■ Passage shown:
Local elementary school teacher Carl Shreve was recently appointed to work as an umpire for the IHSA Class 1A and 2A State Finals in Peoria, a position Shreve thoroughly enjoys.
“Even before I got this state assignment, I have told myself, I’m going to keep doing it,” Shreve said. “I am not doing it for personal accolades or anything; I am doing it because I like baseball, I like being around the game, I like helping the kids, I like talking to the kids.
“If a kid asks me ‘Why did you do that or Why can’t we do this,’ I will explain it to them, because that’s how they learn. The more I can teach them, the better they will be. I think (it does go in hand with being a teacher).”
Having years of experience umpiring high school baseball, the postseason level was just a matter of timing and a proven track record.
“Coaches and AD’s (athletic directors) rate you, they rank all of the officials in the area,” Shreve said. “They give you a rating of every game you do. AD’s and coaches can put you on a top 15 list; all that goes into the state. Its kind of called our ranking, and then its just being seen, going to clinics and meeting the right people – someone just knowing your name out there.
“Its kind of like everything else – you have to be in the right place at the right time.”
While umpiring can be a thankless job at times, Shreve has learned to use his position as an opportunity to help fans and players better understand the way the current rules of the game work.
“I block the fans out,” Shreve said. “Sometimes I laugh at them, sometimes I question them and then go, ‘Why do you think that should be?’ The hardest part that I have, and what we run into as the biggest thing, is the dads and grandpas.
“The game has changed so much from when they played, so they show up and think it should be the same rules, or watch it on TV and our rules are different then their rules,” he said. “Sometimes you just have to stop and say, ‘Sir, this is why this is done that way,' and they are like, 'Oh I did not know that.’”
Shreve was assigned to the IHSA Class 2A semifinal game and both the IHSA Class A championship and third-place games, adding that he did well enough to garner a spot in next year's state finals.
“You’re more scrutinized (at the postseason level),” Shreve said. “Mechanics have to be perfect, you have to be in the right spot at the right time. They want to make sure you are doing what you are supposed to, that you are looking the part. They told me that I would be back, and each umpire can go three times.”
While the balance between his full-time teaching job and umpiring hasn’t always been easy, Shreve cited current administration as a big help in the juggling of the two responsibilities.
“It was (a challenge to balance teaching and umpiring) before I came here,” Shreve said. “My administration here has been great with me. If I tell one of them I have to leave a little earlier to do a ball game, they are like, ‘Go.’
“My principal at the elementary level right now has given me my last hour free every day, and she told me, ‘That’s why I do that. I know you need to get to ballgames. That way you get your work done here and then you can go do your other stuff.’”
The Gillespie native and Vandalia resident has always had a love for baseball, which tied in with a passion for teaching and it has helped lead him to his continued involvement as an umpire.
“I have been around baseball my whole life and I enjoyed it,” Shreve said. “I felt like it was a good way to stay involved in the game, give back to the kids, (and) it kind of falls in line with the teaching.
“The biggest part is just managing the game to make sure everybody feels like they are getting a fair shake.”

■ Collected material:

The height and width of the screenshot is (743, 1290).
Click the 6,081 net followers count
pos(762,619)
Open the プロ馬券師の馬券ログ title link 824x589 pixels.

■ List of tasks:
- A) From the Shreve article, list each thing Shreve says he likes in his explanation of why he keeps umpiring.
- B) Return the text of the Shreve article between "Shreve was assigned" and "the two responsibilities.", inclusive.

■ Responses:
- A)
- Baseball
- Being around the game
- Helping the kids
- Talking to the kids

- B)
Shreve was assigned to the IHSA Class 2A semifinal game and both the IHSA Class A championship and third-place games, adding that he did well enough to garner a spot in next year's state finals.
“You’re more scrutinized (at the postseason level),” Shreve said. “Mechanics have to be perfect, you have to be in the right spot at the right time. They want to make sure you are doing what you are supposed to, that you are looking the part. They told me that I would be back, and each umpire can go three times.”
While the balance between his full-time teaching job and umpiring hasn’t always been easy, Shreve cited current administration as a big help in the juggling of the two responsibilities.